**The problem**: Quote each record exactly, please, leaving none out.

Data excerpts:
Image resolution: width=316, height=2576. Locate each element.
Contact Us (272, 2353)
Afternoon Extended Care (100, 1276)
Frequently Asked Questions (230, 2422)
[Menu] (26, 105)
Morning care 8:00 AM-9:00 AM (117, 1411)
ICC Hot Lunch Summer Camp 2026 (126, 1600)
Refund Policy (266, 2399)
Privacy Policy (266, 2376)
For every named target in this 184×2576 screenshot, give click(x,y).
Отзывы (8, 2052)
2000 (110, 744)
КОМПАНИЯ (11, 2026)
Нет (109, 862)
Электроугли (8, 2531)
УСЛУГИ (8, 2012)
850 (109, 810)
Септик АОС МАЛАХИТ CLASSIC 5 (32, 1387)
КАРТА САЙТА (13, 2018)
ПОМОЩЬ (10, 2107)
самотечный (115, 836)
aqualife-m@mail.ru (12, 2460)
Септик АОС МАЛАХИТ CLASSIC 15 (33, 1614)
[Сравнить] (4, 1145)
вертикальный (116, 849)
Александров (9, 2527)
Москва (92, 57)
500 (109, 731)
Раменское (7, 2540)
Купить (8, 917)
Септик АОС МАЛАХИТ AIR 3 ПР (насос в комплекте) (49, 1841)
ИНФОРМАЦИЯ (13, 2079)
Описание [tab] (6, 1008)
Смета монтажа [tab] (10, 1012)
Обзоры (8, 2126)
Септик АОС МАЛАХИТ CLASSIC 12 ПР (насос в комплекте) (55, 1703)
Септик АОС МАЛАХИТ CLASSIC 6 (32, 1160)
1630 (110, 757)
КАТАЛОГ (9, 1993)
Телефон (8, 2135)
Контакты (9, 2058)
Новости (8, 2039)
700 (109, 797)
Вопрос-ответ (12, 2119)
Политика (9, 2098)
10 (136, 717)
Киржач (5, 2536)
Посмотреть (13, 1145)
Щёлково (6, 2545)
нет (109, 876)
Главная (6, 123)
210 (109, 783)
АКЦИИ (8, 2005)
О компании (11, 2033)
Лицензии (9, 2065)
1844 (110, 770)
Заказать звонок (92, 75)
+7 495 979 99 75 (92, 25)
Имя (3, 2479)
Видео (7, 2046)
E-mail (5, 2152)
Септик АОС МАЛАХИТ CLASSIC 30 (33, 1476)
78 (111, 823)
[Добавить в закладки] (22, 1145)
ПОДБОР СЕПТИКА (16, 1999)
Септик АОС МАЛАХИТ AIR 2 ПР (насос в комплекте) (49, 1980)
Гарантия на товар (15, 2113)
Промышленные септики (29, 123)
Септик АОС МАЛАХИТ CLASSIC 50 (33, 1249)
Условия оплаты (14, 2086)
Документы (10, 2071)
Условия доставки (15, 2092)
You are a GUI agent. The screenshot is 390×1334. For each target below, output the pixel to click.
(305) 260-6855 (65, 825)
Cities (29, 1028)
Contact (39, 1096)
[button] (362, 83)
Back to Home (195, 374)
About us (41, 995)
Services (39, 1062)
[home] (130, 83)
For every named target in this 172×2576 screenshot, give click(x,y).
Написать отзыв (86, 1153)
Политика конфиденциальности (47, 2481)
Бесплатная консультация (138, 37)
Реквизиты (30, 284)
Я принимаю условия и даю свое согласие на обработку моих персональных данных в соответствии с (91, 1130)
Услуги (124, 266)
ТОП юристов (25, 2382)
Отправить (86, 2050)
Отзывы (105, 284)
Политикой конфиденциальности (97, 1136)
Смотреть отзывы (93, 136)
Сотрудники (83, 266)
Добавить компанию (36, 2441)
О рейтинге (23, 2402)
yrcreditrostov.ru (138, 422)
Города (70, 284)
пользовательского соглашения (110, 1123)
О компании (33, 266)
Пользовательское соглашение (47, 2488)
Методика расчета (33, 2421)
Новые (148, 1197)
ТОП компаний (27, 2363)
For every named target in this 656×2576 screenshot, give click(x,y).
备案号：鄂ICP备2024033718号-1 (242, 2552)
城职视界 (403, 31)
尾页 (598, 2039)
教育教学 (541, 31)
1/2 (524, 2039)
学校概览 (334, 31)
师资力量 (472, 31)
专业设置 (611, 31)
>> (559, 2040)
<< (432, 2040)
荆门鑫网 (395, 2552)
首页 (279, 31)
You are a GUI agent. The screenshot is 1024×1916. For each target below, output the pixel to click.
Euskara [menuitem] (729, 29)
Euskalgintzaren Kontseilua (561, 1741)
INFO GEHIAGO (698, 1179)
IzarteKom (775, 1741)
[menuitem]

**Exercise response**:
Image resolution: width=316, height=2576. Locate each element.
Contact Us (272, 2353)
Afternoon Extended Care (100, 1276)
Frequently Asked Questions (230, 2422)
[Menu] (26, 105)
Morning care 8:00 AM-9:00 AM (117, 1411)
ICC Hot Lunch Summer Camp 2026 (126, 1600)
Refund Policy (266, 2399)
Privacy Policy (266, 2376)
For every named target in this 184×2576 screenshot, give click(x,y).
Отзывы (8, 2052)
2000 (110, 744)
КОМПАНИЯ (11, 2026)
Нет (109, 862)
Электроугли (8, 2531)
УСЛУГИ (8, 2012)
850 (109, 810)
Септик АОС МАЛАХИТ CLASSIC 5 (32, 1387)
КАРТА САЙТА (13, 2018)
ПОМОЩЬ (10, 2107)
самотечный (115, 836)
aqualife-m@mail.ru (12, 2460)
Септик АОС МАЛАХИТ CLASSIC 15 (33, 1614)
[Сравнить] (4, 1145)
вертикальный (116, 849)
Александров (9, 2527)
Москва (92, 57)
500 (109, 731)
Раменское (7, 2540)
Купить (8, 917)
Септик АОС МАЛАХИТ AIR 3 ПР (насос в комплекте) (49, 1841)
ИНФОРМАЦИЯ (13, 2079)
Описание [tab] (6, 1008)
Смета монтажа [tab] (10, 1012)
Обзоры (8, 2126)
Септик АОС МАЛАХИТ CLASSIC 12 ПР (насос в комплекте) (55, 1703)
Септик АОС МАЛАХИТ CLASSIC 6 (32, 1160)
1630 (110, 757)
КАТАЛОГ (9, 1993)
Телефон (8, 2135)
Контакты (9, 2058)
Новости (8, 2039)
700 (109, 797)
Вопрос-ответ (12, 2119)
Политика (9, 2098)
10 (136, 717)
Киржач (5, 2536)
Посмотреть (13, 1145)
Щёлково (6, 2545)
нет (109, 876)
Главная (6, 123)
210 (109, 783)
АКЦИИ (8, 2005)
О компании (11, 2033)
Лицензии (9, 2065)
1844 (110, 770)
Заказать звонок (92, 75)
+7 495 979 99 75 (92, 25)
Имя (3, 2479)
Видео (7, 2046)
E-mail (5, 2152)
Септик АОС МАЛАХИТ CLASSIC 30 (33, 1476)
78 (111, 823)
[Добавить в закладки] (22, 1145)
ПОДБОР СЕПТИКА (16, 1999)
Септик АОС МАЛАХИТ AIR 2 ПР (насос в комплекте) (49, 1980)
Гарантия на товар (15, 2113)
Промышленные септики (29, 123)
Септик АОС МАЛАХИТ CLASSIC 50 (33, 1249)
Условия оплаты (14, 2086)
Документы (10, 2071)
Условия доставки (15, 2092)
You are a GUI agent. The screenshot is 390×1334. For each target below, output the pixel to click.
(305) 260-6855 (65, 825)
Cities (29, 1028)
Contact (39, 1096)
[button] (362, 83)
Back to Home (195, 374)
About us (41, 995)
Services (39, 1062)
[home] (130, 83)
For every named target in this 172×2576 screenshot, give click(x,y).
Написать отзыв (86, 1153)
Политика конфиденциальности (47, 2481)
Бесплатная консультация (138, 37)
Реквизиты (30, 284)
Я принимаю условия и даю свое согласие на обработку моих персональных данных в соответствии с (91, 1130)
Услуги (124, 266)
ТОП юристов (25, 2382)
Отправить (86, 2050)
Отзывы (105, 284)
Политикой конфиденциальности (97, 1136)
Смотреть отзывы (93, 136)
Сотрудники (83, 266)
Добавить компанию (36, 2441)
О рейтинге (23, 2402)
yrcreditrostov.ru (138, 422)
Города (70, 284)
пользовательского соглашения (110, 1123)
О компании (33, 266)
Пользовательское соглашение (47, 2488)
Методика расчета (33, 2421)
Новые (148, 1197)
ТОП компаний (27, 2363)
For every named target in this 656×2576 screenshot, give click(x,y).
备案号：鄂ICP备2024033718号-1 (242, 2552)
城职视界 (403, 31)
尾页 (598, 2039)
教育教学 (541, 31)
1/2 (524, 2039)
学校概览 (334, 31)
师资力量 (472, 31)
专业设置 (611, 31)
>> (559, 2040)
<< (432, 2040)
荆门鑫网 (395, 2552)
首页 (279, 31)
You are a GUI agent. The screenshot is 1024×1916. For each target below, output the pixel to click.
Euskara [menuitem] (729, 29)
Euskalgintzaren Kontseilua (561, 1741)
INFO GEHIAGO (698, 1179)
IzarteKom (775, 1741)
[menuitem]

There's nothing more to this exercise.